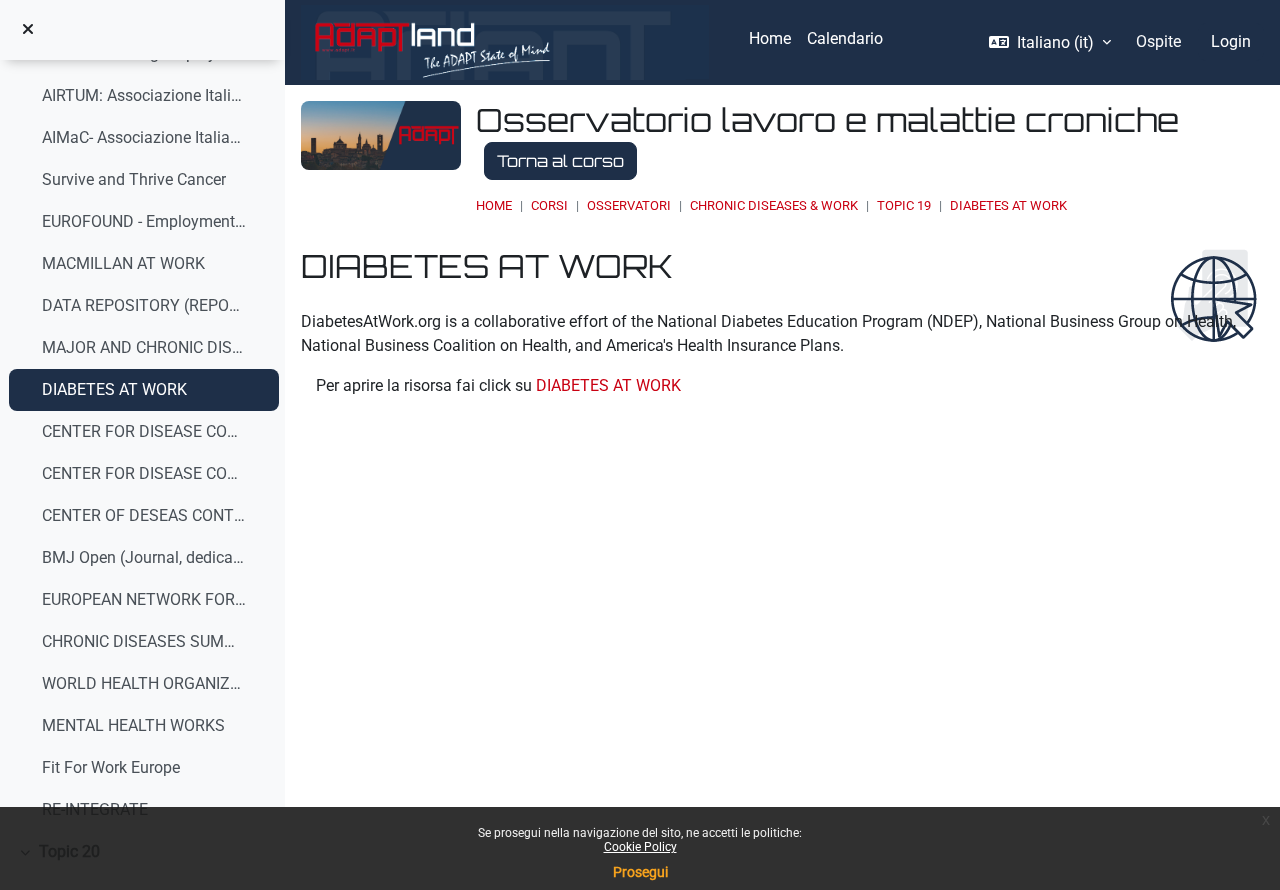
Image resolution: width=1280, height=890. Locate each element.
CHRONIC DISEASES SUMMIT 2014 (145, 641)
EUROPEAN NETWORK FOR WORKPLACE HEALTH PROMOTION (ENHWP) (145, 599)
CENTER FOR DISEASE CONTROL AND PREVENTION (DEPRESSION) (145, 431)
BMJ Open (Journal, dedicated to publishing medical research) (145, 557)
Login (1231, 41)
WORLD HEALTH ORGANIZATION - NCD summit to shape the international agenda (145, 683)
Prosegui (640, 872)
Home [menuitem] (770, 38)
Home (494, 205)
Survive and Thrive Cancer (134, 179)
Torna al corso (560, 161)
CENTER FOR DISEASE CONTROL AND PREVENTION (145, 473)
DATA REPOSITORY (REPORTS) (145, 305)
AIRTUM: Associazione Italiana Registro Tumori (145, 95)
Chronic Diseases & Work (774, 205)
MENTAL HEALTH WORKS (133, 725)
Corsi (549, 205)
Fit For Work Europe (111, 767)
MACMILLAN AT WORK (123, 263)
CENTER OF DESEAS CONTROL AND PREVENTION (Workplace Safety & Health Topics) (145, 515)
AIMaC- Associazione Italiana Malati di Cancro (145, 137)
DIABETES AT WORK (114, 389)
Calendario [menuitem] (845, 38)
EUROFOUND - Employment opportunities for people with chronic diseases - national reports (145, 221)
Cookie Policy (640, 847)
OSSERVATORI (629, 205)
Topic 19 (904, 205)
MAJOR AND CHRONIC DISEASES (145, 347)
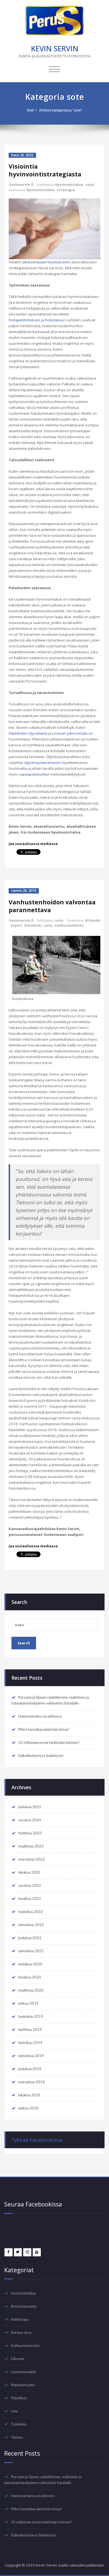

- Task goal -
Only the lines from the one containing "DIABETES AT WORK (114, 389)" through the last line of the entries above should be copied, exactly as they are and without the pictures.

- Expected answer -
DIABETES AT WORK (114, 389)
Calendario [menuitem] (845, 38)
EUROFOUND - Employment opportunities for people with chronic diseases - national reports (145, 221)
Cookie Policy (640, 847)
OSSERVATORI (629, 205)
Topic 19 (904, 205)
MAJOR AND CHRONIC DISEASES (145, 347)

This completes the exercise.